Data items

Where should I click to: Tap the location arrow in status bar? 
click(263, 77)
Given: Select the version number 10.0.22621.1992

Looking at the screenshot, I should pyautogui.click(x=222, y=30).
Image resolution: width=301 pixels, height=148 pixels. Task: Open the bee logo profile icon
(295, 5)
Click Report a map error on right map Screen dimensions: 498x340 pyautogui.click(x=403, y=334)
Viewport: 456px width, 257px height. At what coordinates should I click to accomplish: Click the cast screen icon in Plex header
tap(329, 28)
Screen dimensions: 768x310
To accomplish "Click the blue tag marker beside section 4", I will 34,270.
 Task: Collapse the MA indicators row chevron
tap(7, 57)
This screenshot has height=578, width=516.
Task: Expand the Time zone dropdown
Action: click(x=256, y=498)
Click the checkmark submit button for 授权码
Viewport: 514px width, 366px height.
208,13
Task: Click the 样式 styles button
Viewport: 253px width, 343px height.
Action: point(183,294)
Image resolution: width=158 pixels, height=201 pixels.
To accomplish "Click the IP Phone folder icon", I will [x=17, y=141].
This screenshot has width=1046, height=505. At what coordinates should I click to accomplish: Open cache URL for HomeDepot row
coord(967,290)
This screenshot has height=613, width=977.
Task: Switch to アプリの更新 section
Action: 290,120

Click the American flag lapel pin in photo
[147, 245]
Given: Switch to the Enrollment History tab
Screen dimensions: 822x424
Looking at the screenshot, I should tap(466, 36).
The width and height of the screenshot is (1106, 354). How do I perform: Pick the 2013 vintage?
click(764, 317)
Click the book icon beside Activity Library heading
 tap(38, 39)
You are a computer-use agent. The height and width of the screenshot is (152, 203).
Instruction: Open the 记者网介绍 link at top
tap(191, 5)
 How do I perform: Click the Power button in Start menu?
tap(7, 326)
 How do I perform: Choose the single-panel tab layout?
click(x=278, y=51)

» **Task directions**: Reproduce all of the material above word for word, keeping every line in its original order.

» **Final result**:
Where should I click to: Tap the location arrow in status bar? 
click(263, 77)
Given: Select the version number 10.0.22621.1992

Looking at the screenshot, I should pyautogui.click(x=222, y=30).
Image resolution: width=301 pixels, height=148 pixels. Task: Open the bee logo profile icon
(295, 5)
Click Report a map error on right map Screen dimensions: 498x340 pyautogui.click(x=403, y=334)
Viewport: 456px width, 257px height. At what coordinates should I click to accomplish: Click the cast screen icon in Plex header
tap(329, 28)
Screen dimensions: 768x310
To accomplish "Click the blue tag marker beside section 4", I will 34,270.
 Task: Collapse the MA indicators row chevron
tap(7, 57)
This screenshot has height=578, width=516.
Task: Expand the Time zone dropdown
Action: click(x=256, y=498)
Click the checkmark submit button for 授权码
Viewport: 514px width, 366px height.
208,13
Task: Click the 样式 styles button
Viewport: 253px width, 343px height.
Action: point(183,294)
Image resolution: width=158 pixels, height=201 pixels.
To accomplish "Click the IP Phone folder icon", I will [x=17, y=141].
This screenshot has width=1046, height=505. At what coordinates should I click to accomplish: Open cache URL for HomeDepot row
coord(967,290)
This screenshot has height=613, width=977.
Task: Switch to アプリの更新 section
Action: 290,120

Click the American flag lapel pin in photo
[147, 245]
Given: Switch to the Enrollment History tab
Screen dimensions: 822x424
Looking at the screenshot, I should tap(466, 36).
The width and height of the screenshot is (1106, 354). How do I perform: Pick the 2013 vintage?
click(764, 317)
Click the book icon beside Activity Library heading
 tap(38, 39)
You are a computer-use agent. The height and width of the screenshot is (152, 203).
Instruction: Open the 记者网介绍 link at top
tap(191, 5)
 How do I perform: Click the Power button in Start menu?
tap(7, 326)
 How do I perform: Choose the single-panel tab layout?
click(x=278, y=51)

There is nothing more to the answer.